Work request:
Only the lines from the line with "Task: Select the Max solar legend label" through the end of the records belong in your reply, copied exactly, with every picture left out.

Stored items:
=== Section Start ===

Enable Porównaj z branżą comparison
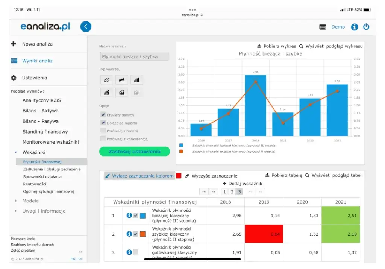tap(103, 130)
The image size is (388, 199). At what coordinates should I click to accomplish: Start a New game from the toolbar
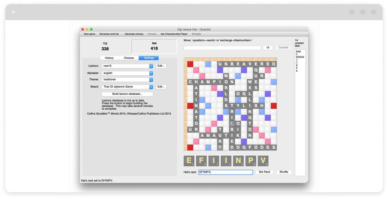[90, 34]
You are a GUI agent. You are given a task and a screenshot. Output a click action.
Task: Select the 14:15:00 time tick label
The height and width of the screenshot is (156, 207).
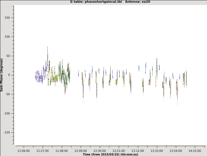point(195,151)
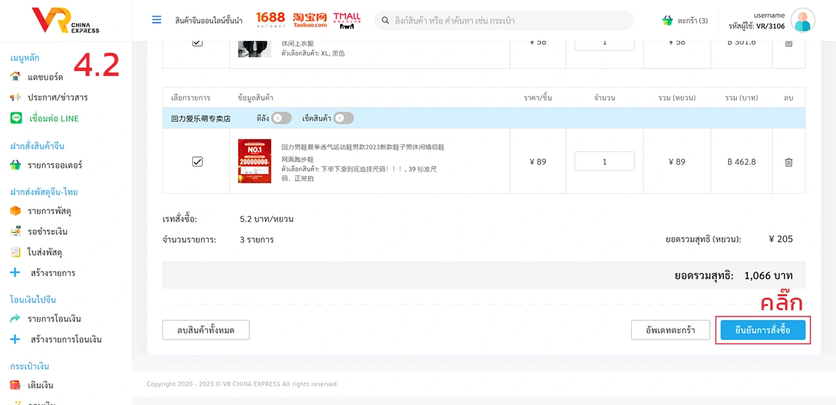Viewport: 836px width, 405px height.
Task: Toggle the ตีลัง switch
Action: (281, 118)
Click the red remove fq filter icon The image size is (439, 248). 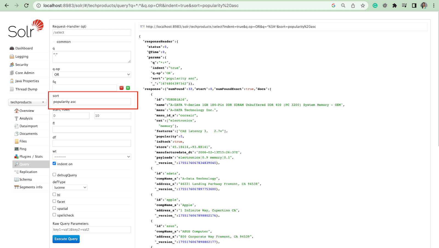point(122,88)
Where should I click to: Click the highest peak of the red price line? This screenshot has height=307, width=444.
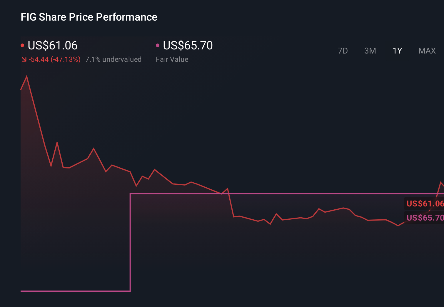click(27, 76)
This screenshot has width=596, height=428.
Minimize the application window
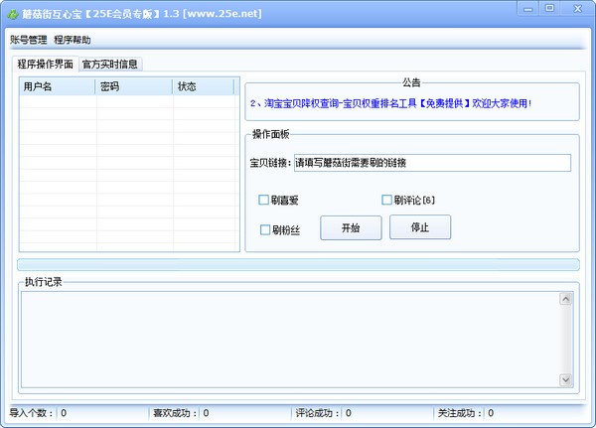(x=529, y=9)
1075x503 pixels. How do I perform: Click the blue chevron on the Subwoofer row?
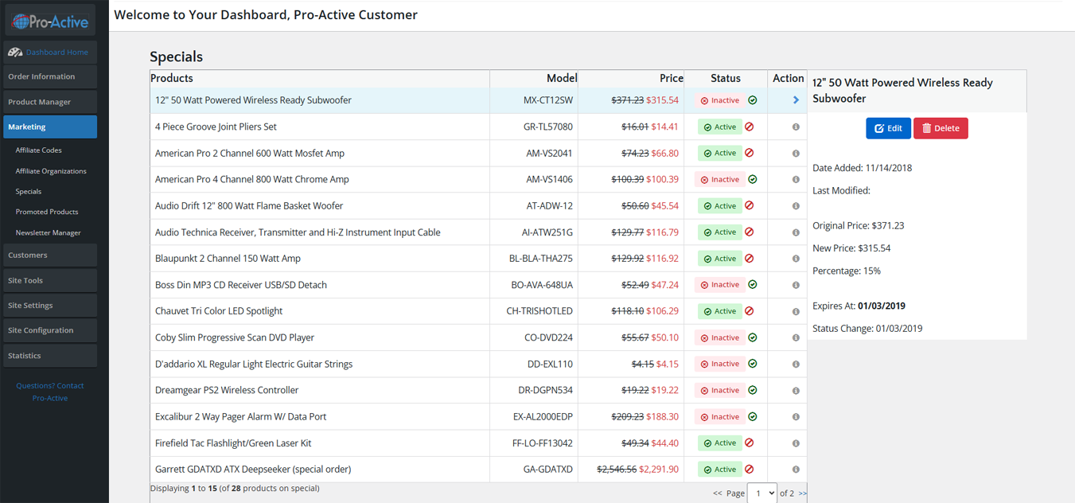click(796, 100)
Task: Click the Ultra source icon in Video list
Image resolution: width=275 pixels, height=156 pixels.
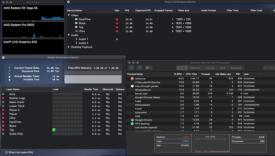Action: click(76, 31)
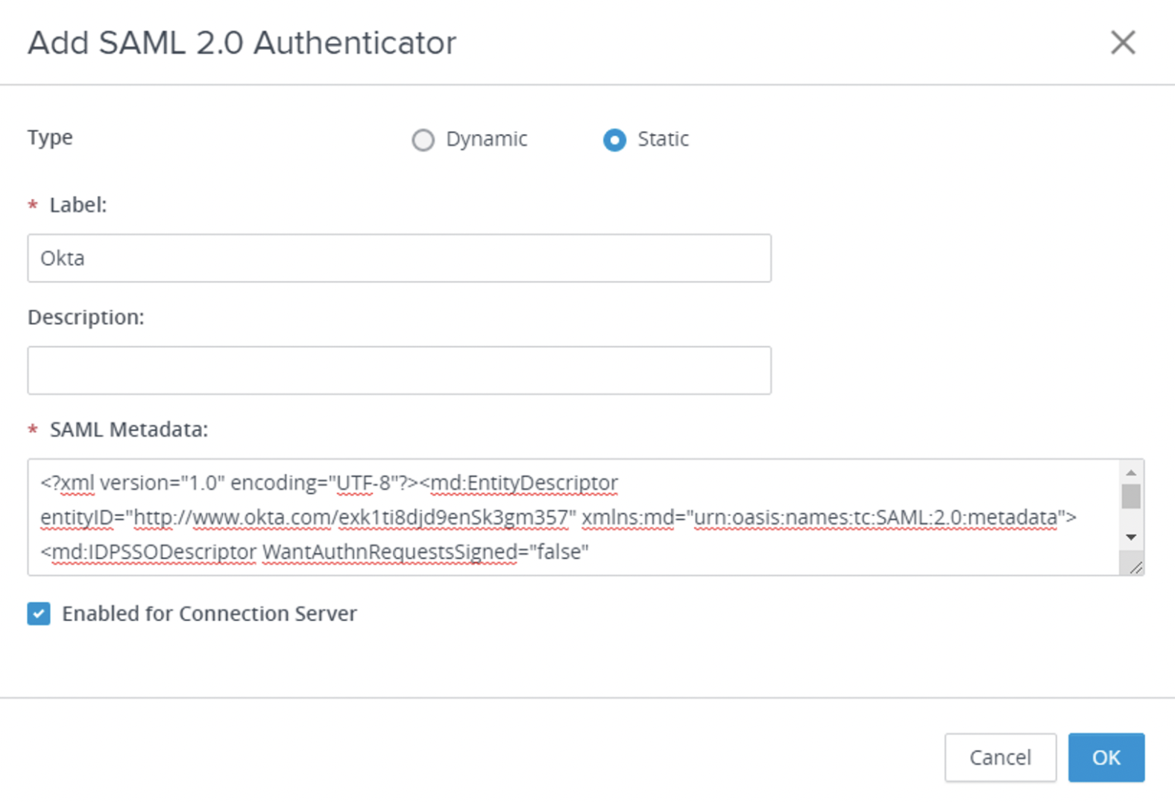Click the Static option label text
Screen dimensions: 1175x802
click(x=663, y=139)
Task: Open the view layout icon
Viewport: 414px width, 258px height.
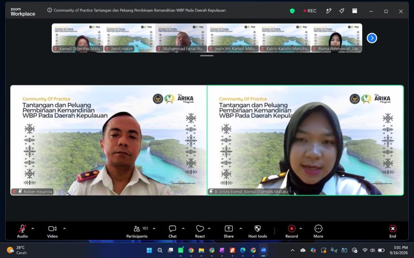Action: 354,11
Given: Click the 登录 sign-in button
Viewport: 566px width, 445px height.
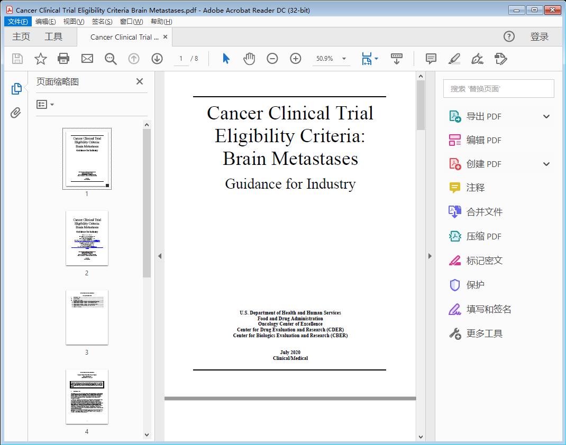Looking at the screenshot, I should tap(541, 36).
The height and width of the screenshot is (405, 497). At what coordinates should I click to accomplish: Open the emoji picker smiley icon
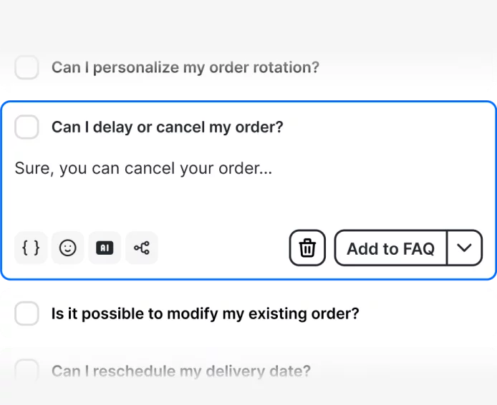coord(67,248)
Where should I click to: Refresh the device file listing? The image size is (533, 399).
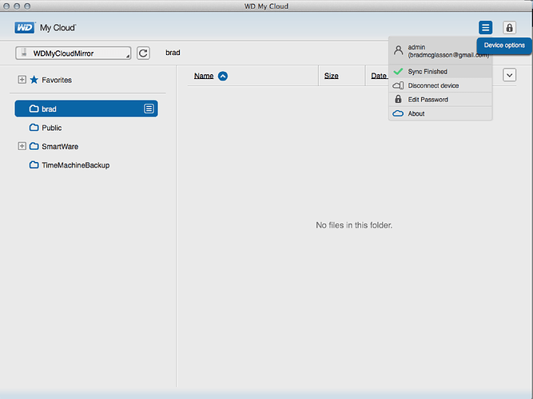pyautogui.click(x=143, y=53)
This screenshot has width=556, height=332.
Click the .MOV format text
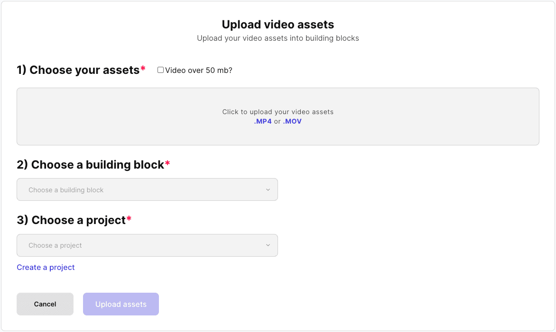[x=292, y=121]
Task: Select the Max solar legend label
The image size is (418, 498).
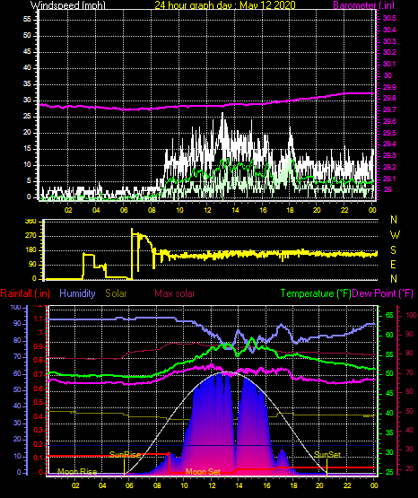Action: [x=175, y=293]
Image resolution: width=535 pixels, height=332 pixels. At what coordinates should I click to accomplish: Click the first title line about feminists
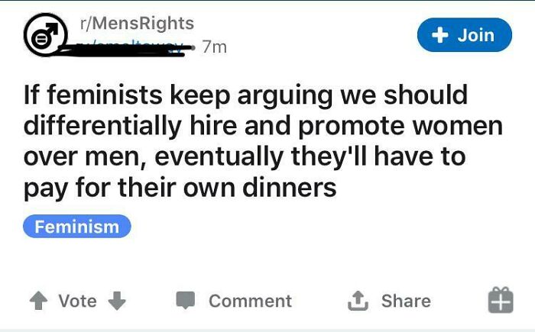click(x=245, y=96)
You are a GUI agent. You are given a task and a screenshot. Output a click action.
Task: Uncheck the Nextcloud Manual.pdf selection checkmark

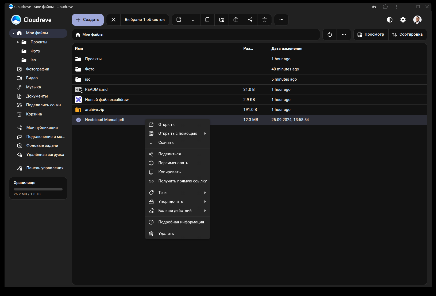[78, 120]
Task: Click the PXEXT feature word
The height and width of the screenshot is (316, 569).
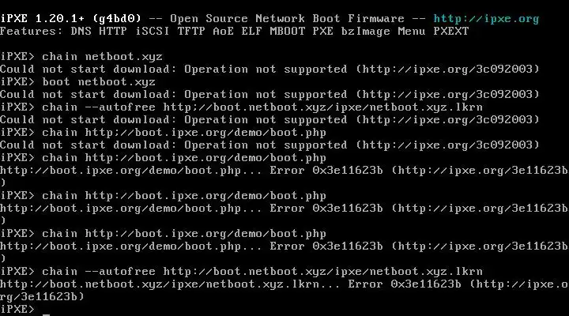Action: (x=451, y=32)
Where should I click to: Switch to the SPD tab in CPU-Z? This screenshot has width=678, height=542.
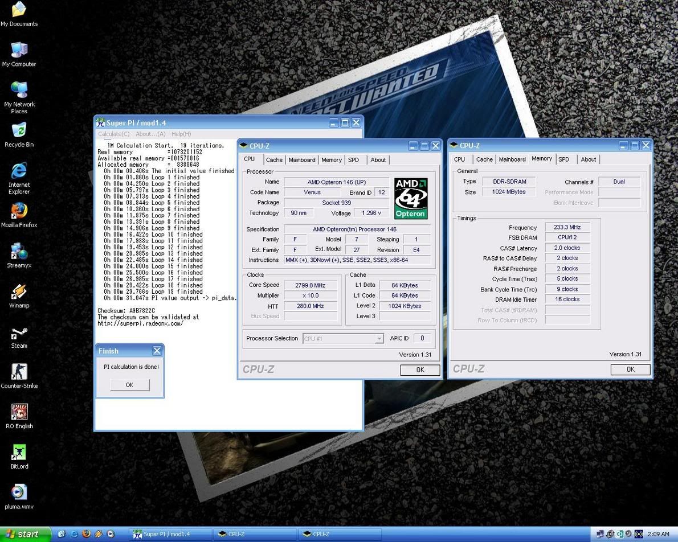click(354, 160)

=== Section End ===

Solved problem:
Task: Select the Max solar legend label
The image size is (418, 498).
Action: [x=175, y=293]
Image resolution: width=535 pixels, height=332 pixels. At what coordinates should I click to accomplish: Click the first title line about feminists
click(x=245, y=96)
You are a GUI agent. You are given a task and a screenshot. Output a click action.
Task: Uncheck the Nextcloud Manual.pdf selection checkmark

[78, 120]
Task: Click the PXEXT feature word
The height and width of the screenshot is (316, 569).
Action: (x=451, y=32)
Where should I click to: Switch to the SPD tab in CPU-Z? This screenshot has width=678, height=542.
click(354, 160)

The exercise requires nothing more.